Load diffusers in native FP16/BF16 precision to reduce the memory usage #1033

mvafin · 2024-11-26T11:32:19Z

What does this PR do?

Load diffusers model in native float16 or bfloat16 precision and apply 16bit patching for that case.

Model	Before	After
FLUX-schnell	~120Gb	~60Gb
stable-diffusion-3.5-medium	~38Gb	~18Gb

Before submitting

This PR fixes a typo or improves the docs (you can dismiss the other checks if that's the case).
Did you make sure to update the documentation with your changes?
Did you write any new necessary tests?

optimum/exporters/openvino/__main__.py

Co-authored-by: Ekaterina Aidova <ekaterina.aidova@intel.com>

optimum/exporters/openvino/__main__.py

Co-authored-by: Roman Kazantsev <roman.kazantsev@intel.com>

optimum/exporters/openvino/__main__.py

HuggingFaceDocBuilderDev · 2024-11-27T08:07:34Z

The docs for this PR live here.
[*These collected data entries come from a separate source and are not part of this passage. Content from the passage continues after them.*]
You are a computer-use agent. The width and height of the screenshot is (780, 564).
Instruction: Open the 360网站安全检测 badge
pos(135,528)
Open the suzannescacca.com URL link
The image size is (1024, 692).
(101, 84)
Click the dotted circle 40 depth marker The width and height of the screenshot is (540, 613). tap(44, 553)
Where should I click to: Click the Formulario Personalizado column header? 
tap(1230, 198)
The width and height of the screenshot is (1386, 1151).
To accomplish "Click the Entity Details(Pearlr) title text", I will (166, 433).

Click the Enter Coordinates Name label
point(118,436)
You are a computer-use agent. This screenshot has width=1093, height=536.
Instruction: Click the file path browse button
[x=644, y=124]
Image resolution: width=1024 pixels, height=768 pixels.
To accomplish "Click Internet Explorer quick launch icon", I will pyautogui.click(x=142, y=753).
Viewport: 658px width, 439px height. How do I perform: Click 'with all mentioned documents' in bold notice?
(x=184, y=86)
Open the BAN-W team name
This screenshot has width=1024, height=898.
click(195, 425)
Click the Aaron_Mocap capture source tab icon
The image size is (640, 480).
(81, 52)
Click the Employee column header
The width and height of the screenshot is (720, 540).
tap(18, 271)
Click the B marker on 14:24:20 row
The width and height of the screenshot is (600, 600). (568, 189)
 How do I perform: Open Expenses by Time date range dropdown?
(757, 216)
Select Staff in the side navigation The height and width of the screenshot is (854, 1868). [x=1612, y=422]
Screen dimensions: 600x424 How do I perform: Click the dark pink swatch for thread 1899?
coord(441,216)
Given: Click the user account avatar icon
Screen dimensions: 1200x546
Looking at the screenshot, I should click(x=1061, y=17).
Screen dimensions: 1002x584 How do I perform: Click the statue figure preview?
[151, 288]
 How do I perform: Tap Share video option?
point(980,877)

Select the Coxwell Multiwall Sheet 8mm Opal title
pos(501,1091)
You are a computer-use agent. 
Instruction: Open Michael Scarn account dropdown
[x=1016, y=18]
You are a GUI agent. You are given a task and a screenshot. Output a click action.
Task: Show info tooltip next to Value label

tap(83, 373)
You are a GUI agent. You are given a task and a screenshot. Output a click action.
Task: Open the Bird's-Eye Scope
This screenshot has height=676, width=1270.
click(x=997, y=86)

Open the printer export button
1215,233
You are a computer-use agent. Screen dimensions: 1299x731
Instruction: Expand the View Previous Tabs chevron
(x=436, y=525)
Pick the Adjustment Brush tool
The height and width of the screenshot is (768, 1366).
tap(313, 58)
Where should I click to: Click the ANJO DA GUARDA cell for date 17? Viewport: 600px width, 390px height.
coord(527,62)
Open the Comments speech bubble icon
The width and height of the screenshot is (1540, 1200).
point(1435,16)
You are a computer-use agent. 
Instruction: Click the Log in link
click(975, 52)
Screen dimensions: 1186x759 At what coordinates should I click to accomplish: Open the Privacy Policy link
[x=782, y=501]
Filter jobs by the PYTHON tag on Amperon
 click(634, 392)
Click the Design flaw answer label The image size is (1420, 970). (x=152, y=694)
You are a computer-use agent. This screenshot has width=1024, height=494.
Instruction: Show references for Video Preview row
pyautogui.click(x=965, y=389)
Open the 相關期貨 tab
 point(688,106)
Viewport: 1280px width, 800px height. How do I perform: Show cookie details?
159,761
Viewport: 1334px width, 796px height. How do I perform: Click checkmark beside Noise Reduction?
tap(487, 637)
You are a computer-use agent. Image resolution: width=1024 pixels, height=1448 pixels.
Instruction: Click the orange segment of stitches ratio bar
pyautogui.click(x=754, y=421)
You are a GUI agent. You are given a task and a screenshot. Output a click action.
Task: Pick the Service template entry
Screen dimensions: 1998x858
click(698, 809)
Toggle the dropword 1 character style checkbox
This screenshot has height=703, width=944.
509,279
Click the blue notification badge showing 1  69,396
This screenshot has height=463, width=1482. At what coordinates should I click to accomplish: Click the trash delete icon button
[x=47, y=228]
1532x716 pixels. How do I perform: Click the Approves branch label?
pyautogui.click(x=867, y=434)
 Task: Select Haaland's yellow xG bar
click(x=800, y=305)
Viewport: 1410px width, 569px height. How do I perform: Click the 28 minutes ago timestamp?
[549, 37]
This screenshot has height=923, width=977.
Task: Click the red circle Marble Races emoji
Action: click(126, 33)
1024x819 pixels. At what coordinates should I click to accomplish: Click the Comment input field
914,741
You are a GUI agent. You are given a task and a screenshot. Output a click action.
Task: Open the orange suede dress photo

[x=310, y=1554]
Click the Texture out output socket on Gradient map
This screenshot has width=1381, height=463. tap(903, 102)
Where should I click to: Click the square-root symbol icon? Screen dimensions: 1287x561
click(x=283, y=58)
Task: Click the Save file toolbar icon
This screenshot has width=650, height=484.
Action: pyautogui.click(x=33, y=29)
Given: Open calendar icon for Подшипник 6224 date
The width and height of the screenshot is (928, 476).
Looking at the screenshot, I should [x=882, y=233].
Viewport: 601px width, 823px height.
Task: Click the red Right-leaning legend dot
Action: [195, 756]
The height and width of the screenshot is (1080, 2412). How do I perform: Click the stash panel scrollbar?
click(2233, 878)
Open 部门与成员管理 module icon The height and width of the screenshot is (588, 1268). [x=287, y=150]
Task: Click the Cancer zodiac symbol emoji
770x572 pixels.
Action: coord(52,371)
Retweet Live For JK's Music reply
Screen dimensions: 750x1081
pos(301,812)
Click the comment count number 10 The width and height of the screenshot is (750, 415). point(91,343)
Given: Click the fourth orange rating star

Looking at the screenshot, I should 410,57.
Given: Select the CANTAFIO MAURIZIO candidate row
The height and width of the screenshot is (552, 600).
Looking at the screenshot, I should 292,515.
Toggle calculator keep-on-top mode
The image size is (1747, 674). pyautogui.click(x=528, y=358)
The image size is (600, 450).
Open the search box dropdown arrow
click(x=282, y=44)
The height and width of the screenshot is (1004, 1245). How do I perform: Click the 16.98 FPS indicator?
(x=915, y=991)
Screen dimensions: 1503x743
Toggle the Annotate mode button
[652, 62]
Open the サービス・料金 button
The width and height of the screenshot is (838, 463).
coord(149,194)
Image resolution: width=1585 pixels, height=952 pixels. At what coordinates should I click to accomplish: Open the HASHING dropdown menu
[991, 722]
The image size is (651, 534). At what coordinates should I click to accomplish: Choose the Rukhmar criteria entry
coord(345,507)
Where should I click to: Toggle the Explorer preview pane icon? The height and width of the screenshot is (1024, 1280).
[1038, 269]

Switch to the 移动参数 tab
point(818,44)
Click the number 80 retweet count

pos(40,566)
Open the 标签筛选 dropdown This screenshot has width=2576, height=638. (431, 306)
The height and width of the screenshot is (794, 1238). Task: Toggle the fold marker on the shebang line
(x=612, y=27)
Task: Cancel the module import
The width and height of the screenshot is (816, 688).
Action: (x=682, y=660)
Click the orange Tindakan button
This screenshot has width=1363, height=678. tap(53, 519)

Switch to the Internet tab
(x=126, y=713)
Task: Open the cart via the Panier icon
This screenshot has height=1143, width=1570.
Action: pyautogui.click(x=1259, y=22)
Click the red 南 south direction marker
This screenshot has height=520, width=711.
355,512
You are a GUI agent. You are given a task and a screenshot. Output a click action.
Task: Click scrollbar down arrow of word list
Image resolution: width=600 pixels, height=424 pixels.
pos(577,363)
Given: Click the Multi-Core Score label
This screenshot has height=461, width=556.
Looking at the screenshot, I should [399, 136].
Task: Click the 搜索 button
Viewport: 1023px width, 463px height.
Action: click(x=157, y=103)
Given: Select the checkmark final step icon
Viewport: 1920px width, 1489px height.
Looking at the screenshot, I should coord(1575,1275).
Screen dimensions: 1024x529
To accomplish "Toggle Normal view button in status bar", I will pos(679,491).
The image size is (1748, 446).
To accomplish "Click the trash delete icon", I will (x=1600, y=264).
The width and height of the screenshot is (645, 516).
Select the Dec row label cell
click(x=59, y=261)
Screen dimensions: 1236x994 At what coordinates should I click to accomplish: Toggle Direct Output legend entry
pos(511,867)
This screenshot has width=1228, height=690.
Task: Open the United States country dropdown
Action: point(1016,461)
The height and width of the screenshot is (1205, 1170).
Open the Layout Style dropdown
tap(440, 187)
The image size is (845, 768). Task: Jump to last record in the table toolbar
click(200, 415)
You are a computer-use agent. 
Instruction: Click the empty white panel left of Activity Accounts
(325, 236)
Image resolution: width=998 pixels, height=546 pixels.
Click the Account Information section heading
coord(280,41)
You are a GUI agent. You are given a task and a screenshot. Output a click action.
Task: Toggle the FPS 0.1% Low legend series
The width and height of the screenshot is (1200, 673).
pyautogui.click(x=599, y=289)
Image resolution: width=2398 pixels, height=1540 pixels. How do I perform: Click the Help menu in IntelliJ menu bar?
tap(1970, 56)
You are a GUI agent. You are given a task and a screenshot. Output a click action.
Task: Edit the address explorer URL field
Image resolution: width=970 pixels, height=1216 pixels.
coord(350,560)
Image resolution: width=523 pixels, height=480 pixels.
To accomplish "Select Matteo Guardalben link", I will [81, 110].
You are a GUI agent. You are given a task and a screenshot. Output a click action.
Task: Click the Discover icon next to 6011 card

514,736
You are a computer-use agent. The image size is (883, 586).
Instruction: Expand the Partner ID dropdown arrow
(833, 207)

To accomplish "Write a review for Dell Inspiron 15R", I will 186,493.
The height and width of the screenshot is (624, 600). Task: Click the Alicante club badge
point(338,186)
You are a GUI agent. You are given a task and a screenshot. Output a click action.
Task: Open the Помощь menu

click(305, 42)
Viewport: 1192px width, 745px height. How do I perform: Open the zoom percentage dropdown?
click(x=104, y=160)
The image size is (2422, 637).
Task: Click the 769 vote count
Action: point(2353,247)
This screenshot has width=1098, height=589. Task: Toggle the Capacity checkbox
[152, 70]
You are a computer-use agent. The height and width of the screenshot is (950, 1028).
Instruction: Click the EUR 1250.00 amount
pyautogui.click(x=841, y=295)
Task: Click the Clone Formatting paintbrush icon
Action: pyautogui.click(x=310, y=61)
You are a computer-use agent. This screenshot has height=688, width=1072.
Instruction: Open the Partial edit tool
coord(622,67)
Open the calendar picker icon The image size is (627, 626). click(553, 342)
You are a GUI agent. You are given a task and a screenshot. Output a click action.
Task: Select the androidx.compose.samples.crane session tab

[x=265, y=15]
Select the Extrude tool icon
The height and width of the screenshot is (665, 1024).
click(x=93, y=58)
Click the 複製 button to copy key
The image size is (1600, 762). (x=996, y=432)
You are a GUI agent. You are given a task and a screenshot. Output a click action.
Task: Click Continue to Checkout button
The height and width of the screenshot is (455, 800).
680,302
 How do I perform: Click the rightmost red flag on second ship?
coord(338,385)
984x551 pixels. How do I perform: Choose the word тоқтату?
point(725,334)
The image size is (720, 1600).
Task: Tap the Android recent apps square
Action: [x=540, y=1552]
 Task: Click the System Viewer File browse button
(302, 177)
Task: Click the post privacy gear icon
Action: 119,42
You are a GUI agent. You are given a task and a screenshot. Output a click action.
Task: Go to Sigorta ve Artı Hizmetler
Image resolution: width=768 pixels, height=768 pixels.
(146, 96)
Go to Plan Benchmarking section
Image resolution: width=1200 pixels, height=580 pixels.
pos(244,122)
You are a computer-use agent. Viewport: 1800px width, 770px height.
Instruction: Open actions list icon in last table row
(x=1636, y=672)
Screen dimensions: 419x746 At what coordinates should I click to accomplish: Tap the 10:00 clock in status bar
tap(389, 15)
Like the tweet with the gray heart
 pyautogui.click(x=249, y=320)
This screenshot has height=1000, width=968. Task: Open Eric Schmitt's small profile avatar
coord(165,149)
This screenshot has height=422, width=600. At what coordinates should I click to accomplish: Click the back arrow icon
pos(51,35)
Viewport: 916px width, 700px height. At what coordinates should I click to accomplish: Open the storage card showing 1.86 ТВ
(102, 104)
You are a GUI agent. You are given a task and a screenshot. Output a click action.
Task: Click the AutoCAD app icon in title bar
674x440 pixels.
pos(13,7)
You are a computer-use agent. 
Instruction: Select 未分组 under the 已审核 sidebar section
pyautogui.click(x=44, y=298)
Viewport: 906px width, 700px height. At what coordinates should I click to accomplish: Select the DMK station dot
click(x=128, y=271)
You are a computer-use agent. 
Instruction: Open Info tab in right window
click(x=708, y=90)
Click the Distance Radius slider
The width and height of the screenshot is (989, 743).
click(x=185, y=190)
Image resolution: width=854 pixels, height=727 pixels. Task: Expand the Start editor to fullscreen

All of your documentation changes will be reflected on that endpoint. The docs are available until 30 days after the last update.

slyalin · 2024-11-29T12:25:14Z

@mvafin, any chance to merge it soon? What is the blocker?

nikita-savelyevv

Cool! Are non-diffusion models already exported efficiently like this?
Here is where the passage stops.